#### TASK TO CARRY OUT
In the sleep and lifestyle study abstract, what odds ratio for sleep difficulties is reported for heavy drinking?

#### PROVIDED TEXT

----------

Objectives To investigate the association between changes in lifestyle risk factors and changes is sleep difficulties.

Design Longitudinal repeated measures cohort study.

Setting University and national institute of occupational health.

Participants Participants of the Finnish Public Sector study with information on sleep and lifestyle-related risk factors collected in five repeat surveys with 4‐year intervals from 2000 to 2017. The participants were those, who had responded at least twice and had a change in sleep difficulties (having sleep difficulties vs not) (142 969 observations from 38 400 respondents (mean age 45.5 (SD 9.2) years, 83% women).

Primary and secondary outcome measures Changes in sleep quality over time. Longitudinal fixed effects analysis, a method that accounts for time-invariant confounders by design, was used.

Results At first available response, sleep difficulties were experienced by 13 998 (36%) of the respondents. Respectively, the mean age was 44.3 (10.0) years, 7526 (20%) were obese, 13 487 (35%) reported low physical activity, 3338 (9%) extensively drinking and 6547 (17%) were smoking. Except for smoking, the changes in the studied modifiable risks were associated with changes in sleep difficulties. The ORs for having sleep difficulties were 1.41 (95% CI 1.35 to 1.48) for obesity, 1.10 (95% CI 1.06 to 1.13) for low physical activity and 1.43 (95% CI 1.35 to 1.51) for heavy drinking. For smoking, the association was negative with OR 0.81 (95% CI 0.76 to 0.86). Including all four modifiable risks into model changed the estimates only little.

Conclusions The results of this longitudinal study suggest that changes in sleep quality are interconnected with changes in lifestyle.

----------

#### EXCERPTED RECORDS
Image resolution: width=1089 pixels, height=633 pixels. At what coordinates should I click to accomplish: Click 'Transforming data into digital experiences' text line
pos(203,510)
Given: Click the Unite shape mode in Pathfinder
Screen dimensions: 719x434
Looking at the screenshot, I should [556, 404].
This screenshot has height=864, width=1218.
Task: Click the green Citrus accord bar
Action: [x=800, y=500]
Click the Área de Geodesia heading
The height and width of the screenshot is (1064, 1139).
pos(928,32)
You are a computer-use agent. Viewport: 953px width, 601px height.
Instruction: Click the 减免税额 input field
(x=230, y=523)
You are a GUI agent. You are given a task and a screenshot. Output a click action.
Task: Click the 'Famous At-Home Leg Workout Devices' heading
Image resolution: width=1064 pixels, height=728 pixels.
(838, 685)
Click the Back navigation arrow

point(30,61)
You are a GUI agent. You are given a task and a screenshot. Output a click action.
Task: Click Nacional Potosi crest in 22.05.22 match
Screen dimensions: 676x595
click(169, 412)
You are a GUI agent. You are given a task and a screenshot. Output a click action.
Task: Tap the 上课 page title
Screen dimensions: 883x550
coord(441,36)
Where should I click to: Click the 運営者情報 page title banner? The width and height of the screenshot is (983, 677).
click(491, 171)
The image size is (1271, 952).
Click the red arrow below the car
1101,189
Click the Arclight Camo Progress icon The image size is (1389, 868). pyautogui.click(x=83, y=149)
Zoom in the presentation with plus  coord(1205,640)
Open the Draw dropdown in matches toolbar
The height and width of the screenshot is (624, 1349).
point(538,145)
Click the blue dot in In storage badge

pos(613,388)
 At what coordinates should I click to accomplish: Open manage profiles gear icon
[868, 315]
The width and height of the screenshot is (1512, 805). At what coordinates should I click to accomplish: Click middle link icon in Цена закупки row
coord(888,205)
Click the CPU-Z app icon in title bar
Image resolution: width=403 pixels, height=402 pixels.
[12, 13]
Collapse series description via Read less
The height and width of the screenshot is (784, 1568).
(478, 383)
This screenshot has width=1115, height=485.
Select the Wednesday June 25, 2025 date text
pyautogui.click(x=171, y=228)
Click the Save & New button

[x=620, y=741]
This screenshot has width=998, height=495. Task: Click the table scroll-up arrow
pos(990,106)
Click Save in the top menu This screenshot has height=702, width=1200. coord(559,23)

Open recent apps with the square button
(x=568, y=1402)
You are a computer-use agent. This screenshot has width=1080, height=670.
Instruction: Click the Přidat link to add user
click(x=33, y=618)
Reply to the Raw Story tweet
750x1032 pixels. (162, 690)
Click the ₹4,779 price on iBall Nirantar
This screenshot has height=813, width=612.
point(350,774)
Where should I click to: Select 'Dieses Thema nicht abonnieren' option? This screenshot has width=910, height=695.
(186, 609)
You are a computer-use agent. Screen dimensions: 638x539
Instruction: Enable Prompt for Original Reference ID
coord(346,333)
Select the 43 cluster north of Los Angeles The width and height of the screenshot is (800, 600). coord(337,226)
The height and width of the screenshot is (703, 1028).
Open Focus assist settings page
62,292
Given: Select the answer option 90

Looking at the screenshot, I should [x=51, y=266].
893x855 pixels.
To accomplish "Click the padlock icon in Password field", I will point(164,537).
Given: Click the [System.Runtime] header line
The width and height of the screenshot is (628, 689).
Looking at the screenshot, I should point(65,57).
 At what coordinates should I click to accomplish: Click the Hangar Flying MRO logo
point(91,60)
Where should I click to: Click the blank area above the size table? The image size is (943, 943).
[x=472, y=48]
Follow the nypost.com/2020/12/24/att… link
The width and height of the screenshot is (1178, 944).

----------

#### FINISHED TASK
1.43 (95% CI 1.35 to 1.51)